I discovered recently that instead of the usual sachet of instant coffee that hotels provide for guests to make their own quick coffee fix in their bedrooms, in some Jetwing hotel bedrooms, there is a chance to brew and drink coffee grown in Sri Lanka. That’s how I was introduced to Hansa Speciality Coffee.
Beside the kettle and cups on a tray in my Jetwing hotel bedroom, there was a small “French Press” – the jug with a plunger that makes brewing coffee very easy. There were instructions on how to use it printed on the side of the air-sealed foil pouch containing coffee grounds.
I was intrigued to read on the label: “The coffee you are drinking will encourage farmers in Sri Lanka to look after and enrich the biodiversity of plants and creatures in their forest gardens. Hansa Coffee strives towards a fair trade relation with these small scale coffee growers.”
No one knows when coffee first came to Sri Lanka.
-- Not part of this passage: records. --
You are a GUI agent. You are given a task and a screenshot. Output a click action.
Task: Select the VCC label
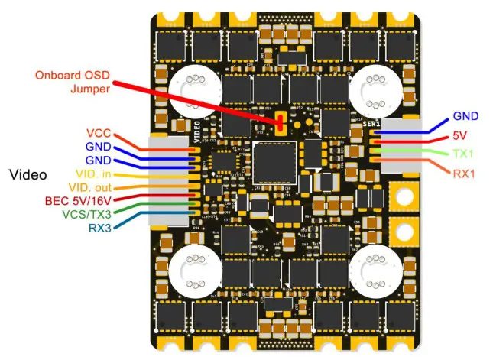[x=99, y=131]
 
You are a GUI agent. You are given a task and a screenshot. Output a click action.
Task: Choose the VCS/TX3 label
[x=86, y=215]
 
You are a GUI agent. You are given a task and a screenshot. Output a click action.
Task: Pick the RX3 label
[x=99, y=228]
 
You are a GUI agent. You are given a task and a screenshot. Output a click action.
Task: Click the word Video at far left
[x=28, y=174]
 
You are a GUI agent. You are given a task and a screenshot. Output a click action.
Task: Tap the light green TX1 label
[x=463, y=154]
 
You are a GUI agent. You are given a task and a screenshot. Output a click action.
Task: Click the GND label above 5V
[x=465, y=116]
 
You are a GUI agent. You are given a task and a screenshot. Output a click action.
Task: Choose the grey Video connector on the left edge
[x=169, y=181]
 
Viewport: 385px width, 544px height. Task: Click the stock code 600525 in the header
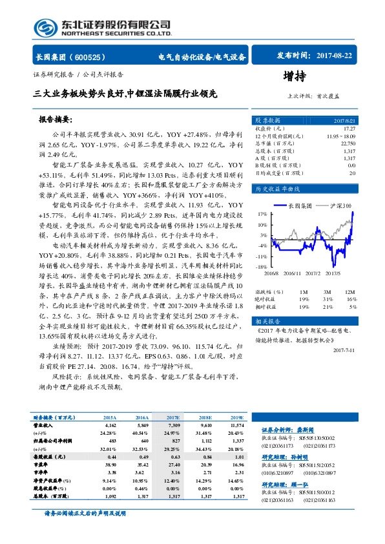coord(94,57)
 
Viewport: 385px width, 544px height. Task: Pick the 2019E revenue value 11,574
coord(234,426)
Sir James Emerson Tennent writing in his 1859 book, Ceylon stated: “As to coffee, although the plant had existed from time immemorial on the island (having probably been introduced from Mocha by the Arabs), the natives were ignorant of the value of its berries, and only used its leaves to flavour their curries, and its flowers to decorate their temples.”
It was not until nearly a century after the arrival of the Dutch that one of their Governors attempted to cultivate it as a commercial speculation. Governor Schreuder (1757-62) reported: “Coffee succeeded very well in the western parts of the island. It was superior in quality to the coffee of Java, and approached near to that of Arabia, whence the first coffee plants came.”
It was only after the British arrived in 1796 and eventually conquered the highland interior and expanded the natural coffee gardens there that coffee became the first hugely successful export crop from Sri Lanka.
As the demand for Ceylon coffee around the world increased, highland forests were cleared and 67,453,680 pounds of coffee were exported in 1857. By 1867 there were 162,700 acres under coffee cultivation. That is a crucial year because by then a devastating fungus was spreading through the coffee gardens, and it was then that a Scotsman, James Taylor, in a field cleared for planting coffee, decided to plant tea seedlings instead.
His foresight saved the country’s plantation industry. While many planters were ruined as coffee bushes succumbed to the creeping blight, others followed Taylor’s lead and took to growing tea (not susceptible to blight) and established Ceylon as the source of the world’s best tea.
The world, and this country’s planters, forgot about Ceylon coffee for nearly 150 years. The Hansa group with support from the Netherlands government through the Integrated Rural Development Project, has revived growing coffee and roasting on site near the hill station of Nuwara Eliya. This coffee, produced from Arabica and Robusta coffee beans, yields a smooth, chocolaty brew with a rich taste. As I discovered when I made a pot myself in my bed room, it’s worth trying during a stay at a Jetwing Hotel.